#### PROBLEM REQUIREMENTS
Transcribe each record exactly as it appears.

#### INPUT MATERIAL
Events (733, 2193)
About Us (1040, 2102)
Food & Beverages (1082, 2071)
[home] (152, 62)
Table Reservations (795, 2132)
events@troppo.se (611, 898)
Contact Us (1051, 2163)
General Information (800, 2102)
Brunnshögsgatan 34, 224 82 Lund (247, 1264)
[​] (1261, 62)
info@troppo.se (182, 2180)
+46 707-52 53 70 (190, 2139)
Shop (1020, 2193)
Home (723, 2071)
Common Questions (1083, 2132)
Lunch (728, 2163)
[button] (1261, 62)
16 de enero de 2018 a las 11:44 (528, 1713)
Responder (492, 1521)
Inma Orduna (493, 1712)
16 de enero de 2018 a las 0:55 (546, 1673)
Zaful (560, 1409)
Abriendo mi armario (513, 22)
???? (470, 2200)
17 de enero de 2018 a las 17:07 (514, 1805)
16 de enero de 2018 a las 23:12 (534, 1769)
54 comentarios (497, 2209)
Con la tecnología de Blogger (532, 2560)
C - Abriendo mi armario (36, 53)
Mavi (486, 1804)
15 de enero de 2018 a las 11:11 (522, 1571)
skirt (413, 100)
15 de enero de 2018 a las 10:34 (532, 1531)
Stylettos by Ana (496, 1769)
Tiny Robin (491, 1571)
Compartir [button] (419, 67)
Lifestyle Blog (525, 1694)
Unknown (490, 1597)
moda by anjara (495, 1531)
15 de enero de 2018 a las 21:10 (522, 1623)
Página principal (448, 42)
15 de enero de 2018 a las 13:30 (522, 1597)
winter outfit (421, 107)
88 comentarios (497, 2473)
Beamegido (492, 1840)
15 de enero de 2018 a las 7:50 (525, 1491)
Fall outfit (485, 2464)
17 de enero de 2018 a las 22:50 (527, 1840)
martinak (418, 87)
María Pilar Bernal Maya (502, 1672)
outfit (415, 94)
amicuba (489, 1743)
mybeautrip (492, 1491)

#### FINISHED EXERCISE
Events (733, 2193)
About Us (1040, 2102)
Food & Beverages (1082, 2071)
[home] (152, 62)
Table Reservations (795, 2132)
events@troppo.se (611, 898)
Contact Us (1051, 2163)
General Information (800, 2102)
Brunnshögsgatan 34, 224 82 Lund (247, 1264)
[​] (1261, 62)
info@troppo.se (182, 2180)
+46 707-52 53 70 (190, 2139)
Shop (1020, 2193)
Home (723, 2071)
Common Questions (1083, 2132)
Lunch (728, 2163)
[button] (1261, 62)
16 de enero de 2018 a las 11:44 (528, 1713)
Responder (492, 1521)
Inma Orduna (493, 1712)
16 de enero de 2018 a las 0:55 (546, 1673)
Zaful (560, 1409)
Abriendo mi armario (513, 22)
???? (470, 2200)
17 de enero de 2018 a las 17:07 (514, 1805)
16 de enero de 2018 a las 23:12 (534, 1769)
54 comentarios (497, 2209)
Con la tecnología de Blogger (532, 2560)
C - Abriendo mi armario (36, 53)
Mavi (486, 1804)
15 de enero de 2018 a las 11:11 (522, 1571)
skirt (413, 100)
15 de enero de 2018 a las 10:34 (532, 1531)
Stylettos by Ana (496, 1769)
Tiny Robin (491, 1571)
Compartir [button] (419, 67)
Lifestyle Blog (525, 1694)
Unknown (490, 1597)
moda by anjara (495, 1531)
15 de enero de 2018 a las 21:10 (522, 1623)
Página principal (448, 42)
15 de enero de 2018 a las 13:30 (522, 1597)
winter outfit (421, 107)
88 comentarios (497, 2473)
Beamegido (492, 1840)
15 de enero de 2018 a las 7:50 (525, 1491)
Fall outfit (485, 2464)
17 de enero de 2018 a las 22:50 (527, 1840)
martinak (418, 87)
María Pilar Bernal Maya (502, 1672)
outfit (415, 94)
amicuba (489, 1743)
mybeautrip (492, 1491)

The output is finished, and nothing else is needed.